On the night of February 28, 1890, Desmond met Todd and another man, Tom O'Neil, inside the Little King Saloon. The three men had drinks, and seemingly by later accounts seemed to be getting along fine. They left, moving down the street to the Capital Saloon, where they continued drinking. Shortly after their arrival, Todd saw bartender W.P. Collier secretly pass something to Desmond, which Desmond then placed into his pocket. Desmond then, in an obvious attempt to goad Todd into a fight, removed a handkerchief and some white gloves from Todd's coat pocket. Todd demanded the property back, and versions conflict as to what exactly happened next.
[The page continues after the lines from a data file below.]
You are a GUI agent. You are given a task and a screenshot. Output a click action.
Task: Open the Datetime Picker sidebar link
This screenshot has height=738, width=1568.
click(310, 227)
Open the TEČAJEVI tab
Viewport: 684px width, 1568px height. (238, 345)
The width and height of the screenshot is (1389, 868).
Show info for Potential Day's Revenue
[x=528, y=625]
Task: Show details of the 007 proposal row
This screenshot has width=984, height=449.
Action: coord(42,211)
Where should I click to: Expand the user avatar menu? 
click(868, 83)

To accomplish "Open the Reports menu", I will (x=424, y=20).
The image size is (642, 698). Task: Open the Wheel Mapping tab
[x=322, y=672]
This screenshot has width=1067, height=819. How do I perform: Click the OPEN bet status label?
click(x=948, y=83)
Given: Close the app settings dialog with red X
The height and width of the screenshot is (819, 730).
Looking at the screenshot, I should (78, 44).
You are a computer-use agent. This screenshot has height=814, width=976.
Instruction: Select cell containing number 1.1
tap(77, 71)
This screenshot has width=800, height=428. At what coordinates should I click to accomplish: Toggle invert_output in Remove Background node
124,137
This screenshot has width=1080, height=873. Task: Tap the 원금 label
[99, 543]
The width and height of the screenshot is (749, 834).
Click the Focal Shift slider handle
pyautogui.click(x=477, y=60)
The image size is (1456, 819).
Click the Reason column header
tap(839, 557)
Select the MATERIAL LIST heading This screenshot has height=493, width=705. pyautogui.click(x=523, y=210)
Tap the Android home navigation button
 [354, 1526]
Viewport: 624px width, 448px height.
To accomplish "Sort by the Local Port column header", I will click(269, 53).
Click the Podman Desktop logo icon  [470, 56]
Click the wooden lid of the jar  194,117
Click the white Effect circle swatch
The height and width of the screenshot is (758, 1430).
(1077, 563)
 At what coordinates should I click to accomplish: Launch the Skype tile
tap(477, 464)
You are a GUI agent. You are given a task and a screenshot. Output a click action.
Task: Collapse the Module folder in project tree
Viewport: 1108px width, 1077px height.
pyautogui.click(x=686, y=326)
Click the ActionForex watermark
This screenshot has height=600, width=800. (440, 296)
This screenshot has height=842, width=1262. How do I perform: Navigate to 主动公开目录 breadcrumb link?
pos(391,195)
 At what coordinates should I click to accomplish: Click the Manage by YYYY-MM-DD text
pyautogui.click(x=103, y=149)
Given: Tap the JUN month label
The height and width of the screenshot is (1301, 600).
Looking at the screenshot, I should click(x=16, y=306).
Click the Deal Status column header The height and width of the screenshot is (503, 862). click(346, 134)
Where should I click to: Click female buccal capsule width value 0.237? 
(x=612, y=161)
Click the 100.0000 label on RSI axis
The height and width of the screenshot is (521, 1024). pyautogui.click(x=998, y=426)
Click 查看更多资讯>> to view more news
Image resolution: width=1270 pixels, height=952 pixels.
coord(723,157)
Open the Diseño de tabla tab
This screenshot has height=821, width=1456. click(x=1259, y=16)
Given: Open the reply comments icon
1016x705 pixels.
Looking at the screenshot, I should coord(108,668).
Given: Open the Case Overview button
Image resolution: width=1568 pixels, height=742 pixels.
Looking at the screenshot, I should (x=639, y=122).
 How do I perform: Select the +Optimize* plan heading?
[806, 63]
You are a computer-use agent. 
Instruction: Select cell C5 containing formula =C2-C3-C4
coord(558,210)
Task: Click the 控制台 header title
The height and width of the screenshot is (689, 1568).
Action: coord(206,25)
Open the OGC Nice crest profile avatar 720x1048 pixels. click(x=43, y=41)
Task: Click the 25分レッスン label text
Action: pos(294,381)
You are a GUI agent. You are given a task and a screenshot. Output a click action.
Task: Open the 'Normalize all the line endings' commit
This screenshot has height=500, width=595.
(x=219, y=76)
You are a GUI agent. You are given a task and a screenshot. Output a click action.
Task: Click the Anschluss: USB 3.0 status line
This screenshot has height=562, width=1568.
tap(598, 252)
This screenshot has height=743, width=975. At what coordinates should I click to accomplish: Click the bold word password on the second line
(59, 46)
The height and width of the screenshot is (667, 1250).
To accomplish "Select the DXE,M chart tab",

Todd claimed Desmond pulled a pistol, but witnesses said that never happened.

Witness and musician E.T. Roach stated that shots rang out, and he saw Desmond holding his shoulder, at which point more shots sounded. Desmond fell over onto the floor, at which point Todd leisurely strode over and shot more shots into Desmond's prone body. A gun was found on Desmond's person, in his pocket, but in his hand he held only a cigar. Todd was arrested and charged with murder, yet he claimed self defense. Desmond's wife Eva returned her husband's body to Pueblo, where he was buried. His estate was worth $75,000 at the time of his death, leaving his widow and children financially secure. Tom Todd was convicted of manslaughter, and sentenced to five years in prison. After his release, he shot and killed another man in Arapahoe County, Colorado, and was sentenced to eight years in prison. He escaped from jail, and disappeared.